To qualify for the breeds board, these are of the sucker breed. They also affected our horned Herefords and our black baldies.
This was taken in late Feb. or early Mar. in a irrigation lake at Empire. Every year these suckers would come up to the springs that fed a fairly large lake to spawn. They would come here out from under three feet of ice to spawn and then die. The bald eagles and coyotes would come here for the feast. The ice near these spring would literally turn red from the fish blood. The eagles and coyotes would be lined up along the edge of the ice much like cattle at a bunk in a feedlot. The eagles and coyotes would be all mixed together and seemed to get along fine.
The bald eagles are naturally fish eaters so their desire to kill calves was not as strong as the golden eagles who were vicious on calves. We were forced to delay calving until this alternate feed source became available to lure the eagles away from the calves that were being born. They would kill a calf by watching for a cow to start calving and then when the calf was coming out, but the cow couldn't get up yet, the eagle would fly down and peck the eyes out of the calf. They would then return to the top of a nearby tree and wait until the cow gave up and left and then they would proceed to dine.
Around this lake I counted as many as 71 bald eagles at one time.
For the golden eagles we waited for the bighorn sheep to lamb and then they would be gone. Lamb seemed to be their favorite ahead of calves. To kill a lamb the bird would wait until a lamb was crossing a high and treacherous cliff and then would dive bomb the lamb and knock it off the ledge and onto the rocks far below. There was a hill over which the road to Empire traveled that was called "Eagle Tree".
The story went that one spring when the eagles were especially bad the native cowboys killed about 12 and hung them all in a tree right along the road.

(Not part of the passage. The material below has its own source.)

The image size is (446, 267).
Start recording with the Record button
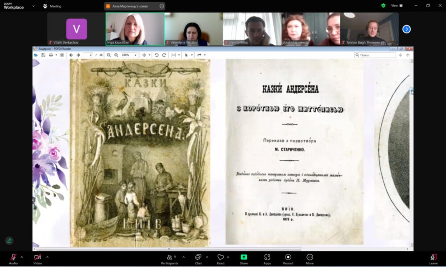tap(288, 258)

Of course when a game warden came by he was somewhat concerned. He saw some of the native cowboys along the road and stopped to try and arrest them. They somewhat forcefully told him that if he didn't shut up and leave he would be hanging in that tree in the middle of those eagles. That ended the conversation and he left.
There was also a time at Big Bar along the Frazer that a golden eagle picked up a toddler that was playing in his front yard. What the bird tried to do was to just lift the little boy high enough off of the ground and then fly with him like that for several hundred feet and then drop him over a cliff edge that the house sat on. Luckily a small but older child saw what was happening and grabbed his little brothers pants with one hand and a saw horse sitting in the yard with the other. He screamed for help and hung on for dear life until the mother arrived with a broom and finally the eagle dropped the child and left.

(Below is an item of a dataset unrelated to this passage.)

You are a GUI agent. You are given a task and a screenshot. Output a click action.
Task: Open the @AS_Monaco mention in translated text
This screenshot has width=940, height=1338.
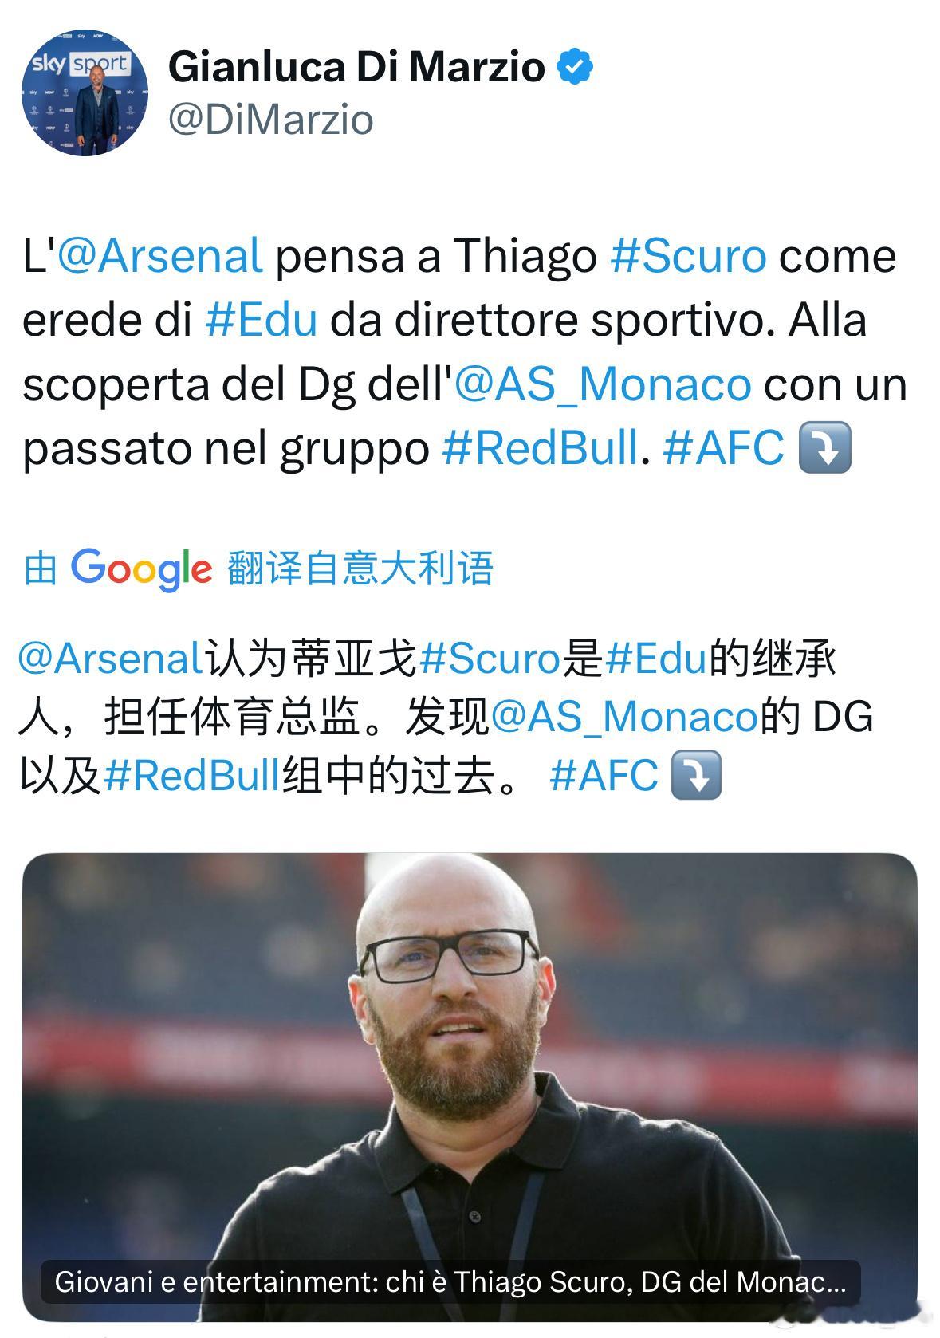tap(623, 717)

Every year we would get several calves that from the marks on their backs had almost been picked up.
This left quite a hump on their backs and they were easy to spot in the bunch. Cougar wounds and eagle wounds could be doctored with some success but bear wounds would never heal up and the animal would eventually die.
Cougars didn't seem to bother the calves much but colts and young horses were their favorite. We had to foal all the colts in the corrals right by the barn or lose them to the cougars. I had always heard that a couger wouldn't eat anything it hadn't killed but one particularly bad winter a family of cougars moved in to the spot were we put dead animals and did eat already dead horses.